Does your home office router or hardware firewall - if you have one offer a built-in VPN server? If so it might do the job. If your just using the standard home broadband router issued by your ISP it is unlikely to offer such a feature. (You could potentially replace it with your own.)
I have setup StrongSwan5 in a Linux VM running on a Mac. StrongSwan5 can provide both Cisco IPSec and IKEv2 compatible VPN services, it can also utilise SSL certificates instead of a pre-shared-key. Using certificates is considered more secure than a PSK.
Note: Both the Cisco IPSec and IKEv2 options will work with the built-in Apple VPN client.
I have also setup a L2TP VPN server using the built-in function in a SonicWALL firewall, this then works with the built-in Apple VPN client. The other VPN options provided by the SonicWALL require using either the SonicWALL VPN client or a suitable third-party client and these typically incur additional license fees as well as installing additional software.

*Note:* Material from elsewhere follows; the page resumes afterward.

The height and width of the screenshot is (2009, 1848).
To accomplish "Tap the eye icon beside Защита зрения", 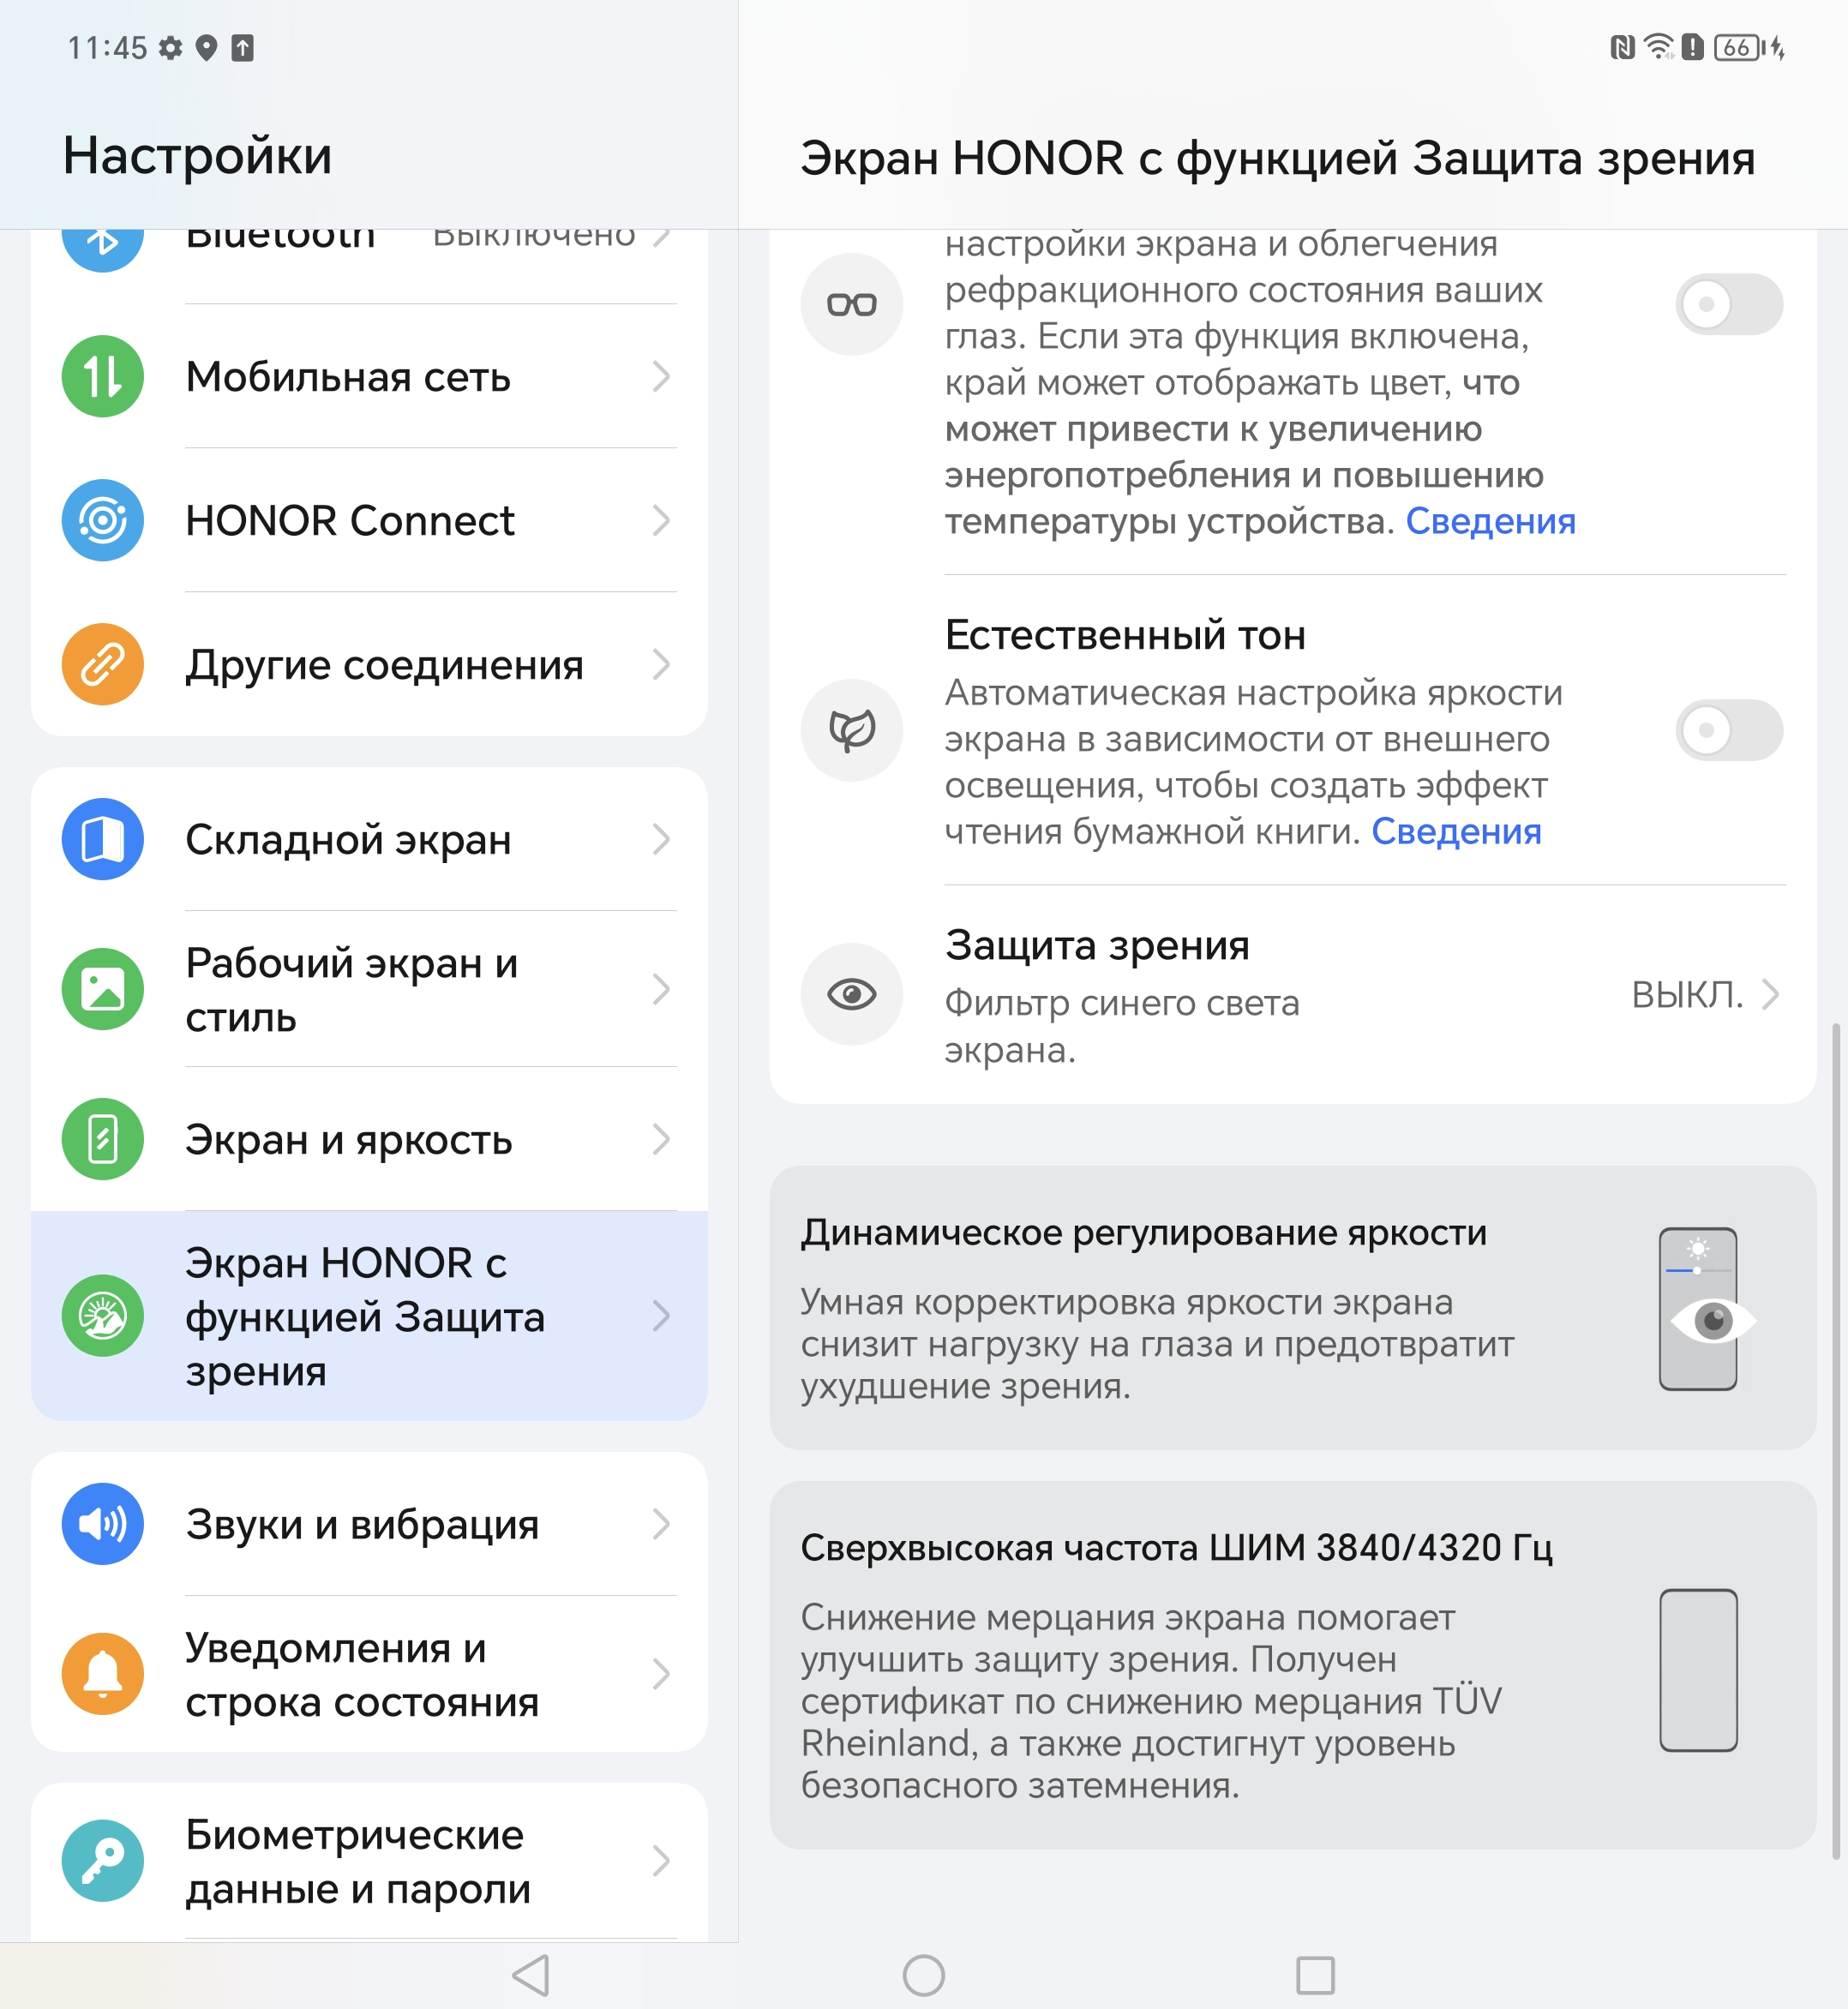I will pyautogui.click(x=852, y=994).
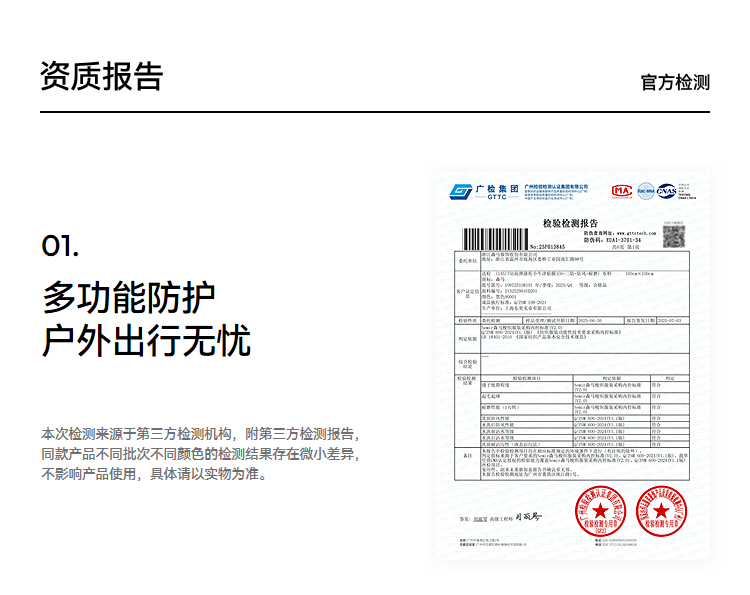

As others have mentioned using Apple's own Server.app and its L2TP VPN server is an option. Personally I find this less and less reliable.
Some people chose to pay for a VPN service, this accomplishes the goal of encrypting your traffic via a VPN so someone else say in the same StarBucks could not easily eavesdrop on your traffic but a lot of people have concerns about the trustworthiness of such providers. Even if they themselves are ok if your goal is end-to-end protection they do not cover accessing your home office network, for that you need your own solution.